(I'd send this to -users, but since we're not emphasizing parallel hop just yet, I'll put it here.) I am trying to run hop on Ranger on a 1024^3 AMR dataset I got from Robert Harkness. I've been running it with a varying number of threads, always greater than 64. I'm pretty sure it's not a memory problem, I ssh-ed into the head node and ran 'top.' I think I'll try this on Kraken tomorrow, but for now, can any of you make heads or tails of the error message below: AttributeError: 'list' object has no attribute 'append' When can a list not have 'append' as an attribute? http://paste.enzotools.org/show/112/ I can sucessfully run parallel hop on L7 with this exact same install of yt. The script I'm running is dead simple: from yt.mods import * pf = load("DD0082") hop = HaloFinder(pf,padding=0.02) hop.write_out(filename="benchmark-hop.out") Britton, I know you've been doing some large-scale stuff lately. Have you run hop on something this large? Thanks! _______________________________________________________ sskory@physics.ucsd.edu o__ Stephen Skory http://physics.ucsd.edu/~sskory/ _.>/ _Graduate Student ________________________________(_)_\(_)_______________
Hi Stephen, I think this is the right location for this -- I believe it's a bug, and we should be addressing it as such. Are you using the old version of HOP, without the patch I constructed to do single-array addressing of particles? Can you tell me a bit more about the results of running top? How much free memory was there? Is there any reason to believe that the distribution of particles would be enough to compensate for this and blow out the ram on another node? As far as it being a bug, I honestly don't know -- lists should always have an append method. The only reason I can think of this being incorrect would be some problem in the C-backend, which could be manifesting in this way. I'll ask around. It's unclear to me if this is related, but I believe that HOP, right now, is too memory intensive. I think we can fix this, but it will require a bit of thought. Britton has been running into the same problems that you have. I'll see if I can profile the memory and get an idea what's going on. Please let us know what happens on Kraken. This is unacceptable and we need to fix it. -Matt On Wed, Apr 29, 2009 at 10:36 PM, Stephen Skory <stephenskory@yahoo.com> wrote:
(I'd send this to -users, but since we're not emphasizing parallel hop just yet, I'll put it here.)

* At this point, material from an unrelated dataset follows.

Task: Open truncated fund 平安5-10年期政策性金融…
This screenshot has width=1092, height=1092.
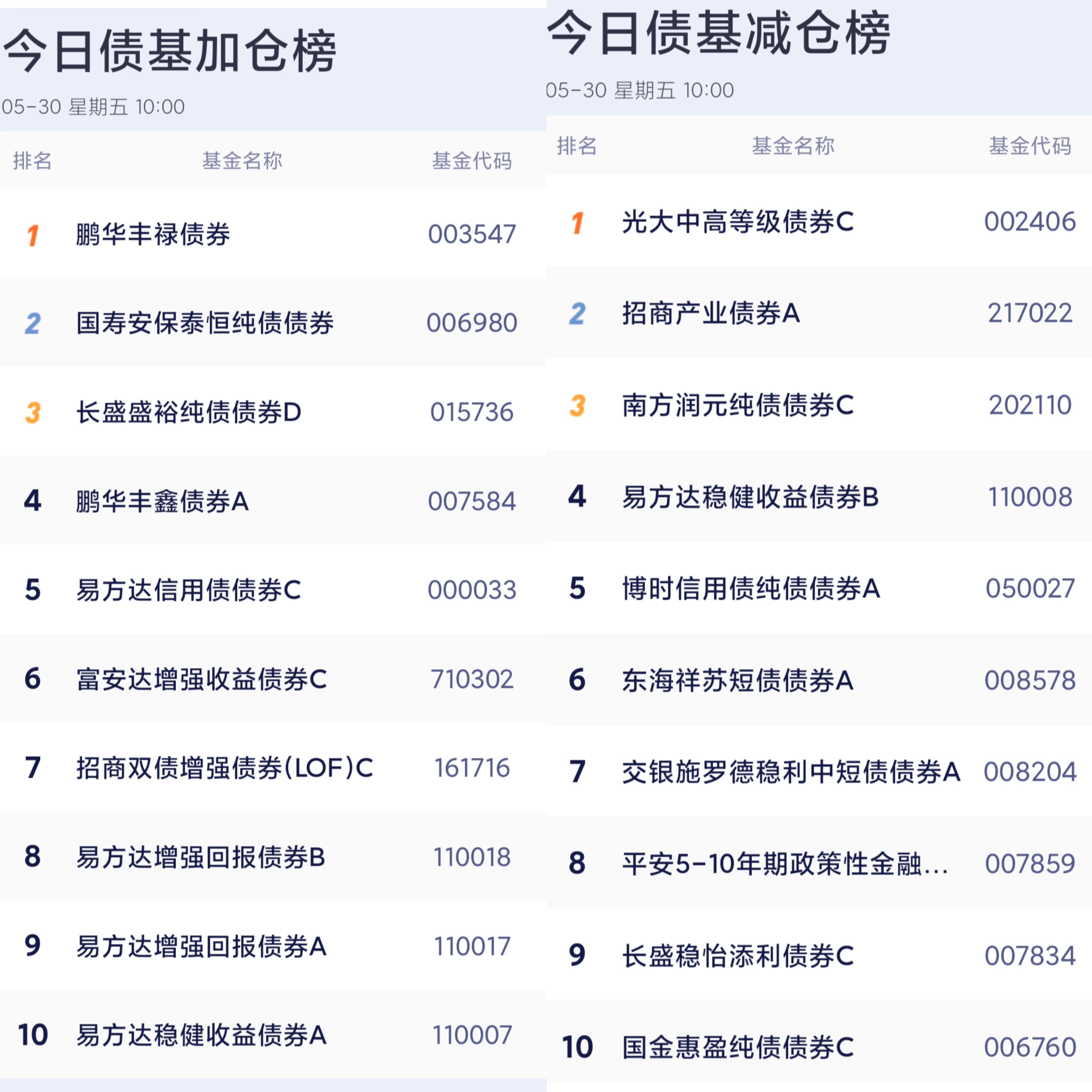Action: click(x=785, y=864)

I am trying to run hop on Ranger on a 1024^3 AMR dataset I got from Robert Harkness. I've been running it with a varying number of threads, always greater than 64. I'm pretty sure it's not a memory problem, I ssh-ed into the head node and ran 'top.' I think I'll try this on Kraken tomorrow, but for now, can any of you make heads or tails of the error message below:
AttributeError: 'list' object has no attribute 'append' When can a list not have 'append' as an attribute?
http://paste.enzotools.org/show/112/
I can sucessfully run parallel hop on L7 with this exact same install of yt.
The script I'm running is dead simple:
from yt.mods import *
pf = load("DD0082")
hop = HaloFinder(pf,padding=0.02)
hop.write_out(filename="benchmark-hop.out")
Britton, I know you've been doing some large-scale stuff lately. Have you run hop on something this large?
Thanks!
_______________________________________________________ sskory@physics.ucsd.edu o__ Stephen Skory http://physics.ucsd.edu/~sskory/ _.>/ _Graduate Student ________________________________(_)_\(_)_______________
_______________________________________________ Yt-dev mailing list Yt-dev@lists.spacepope.org http://lists.spacepope.org/listinfo.cgi/yt-dev-spacepope.org
Matt,
I think this is the right location for this -- I believe it's a bug, and we should be addressing it as such. Are you using the old version of HOP, without the patch I constructed to do single-array addressing of particles?
I am not, but it shouldn't matter. Following the output logs, it's crashing after the first read of particles for the unpadded regions, but before HOP gets called by any thread. It's crashing when its reading in the particle_position_* fields for the first time.
Can you tell me a bit more about the results of running top? How much free memory was there? Is there any reason to believe that the distribution of particles would be enough to compensate for this and blow out the ram on another node?
I ran top when I was doing 1 thread per node with 64 threads. The python process itself maxed out at nearly 20% of the machine before it crashed. The memory used line for the whole node was showing quite a bit more used, nearly 1/2 the node. I'd be surprised if the uneven distribution of particles was blowing out another node, but I'm not certain. I've run up to 256 threads, two per node, which would give each process 2x the memory as the time I watched with top above, and I got the same error message about the same place.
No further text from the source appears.